WHAT YOU ARE ASKED TO DO:
Collect every line in the records below that contains the word "dimensions", and copy each one without changes.

DATA FOR THIS EXERCISE:
• • • • • • •
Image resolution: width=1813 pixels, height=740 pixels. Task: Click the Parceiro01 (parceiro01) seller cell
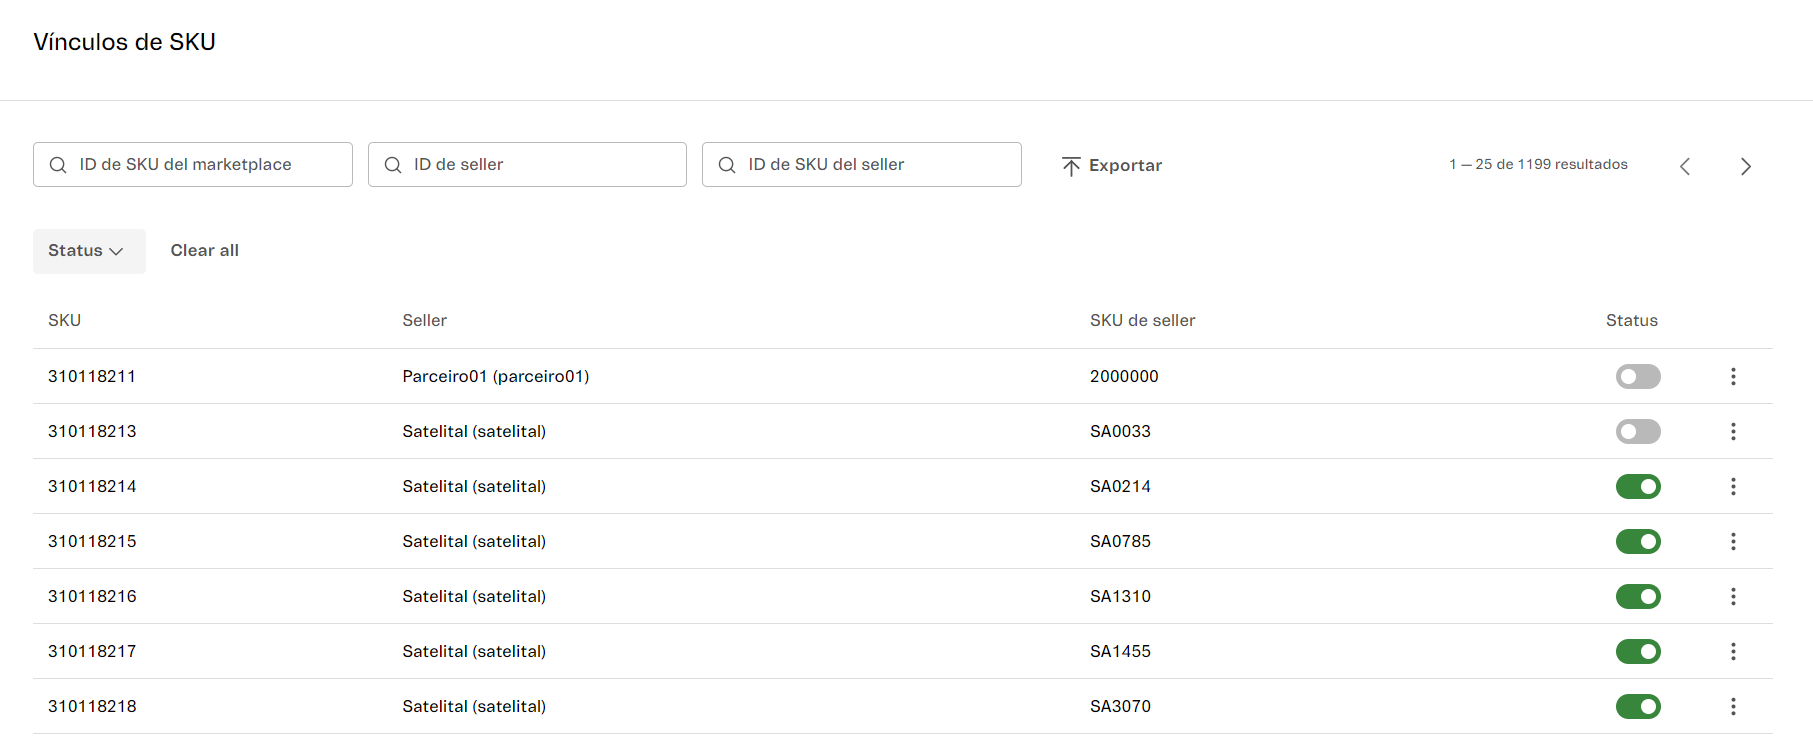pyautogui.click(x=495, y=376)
• • • • • • •
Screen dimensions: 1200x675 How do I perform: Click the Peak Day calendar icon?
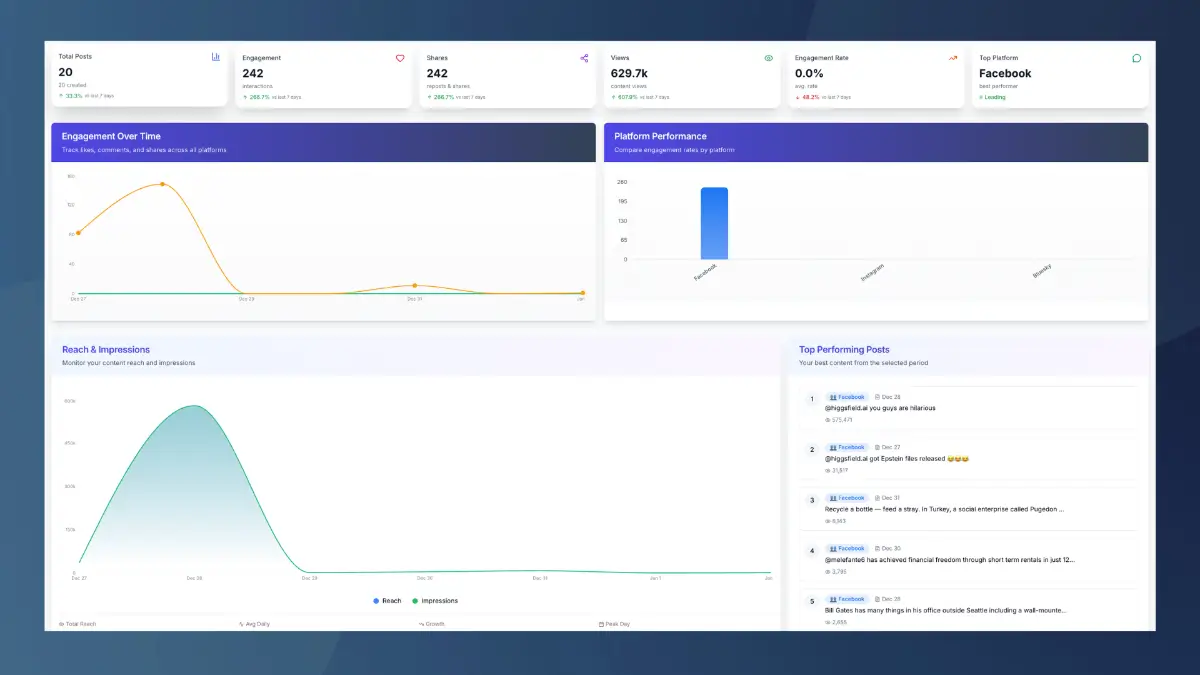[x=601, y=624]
• • • • • • •
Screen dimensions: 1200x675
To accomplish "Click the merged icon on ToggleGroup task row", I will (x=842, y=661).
• • • • • • •
FULL OUTPUT:
Screen dimensions: 1200x675 How do I perform: Click the Peak Day calendar icon?
Screen dimensions: 1200x675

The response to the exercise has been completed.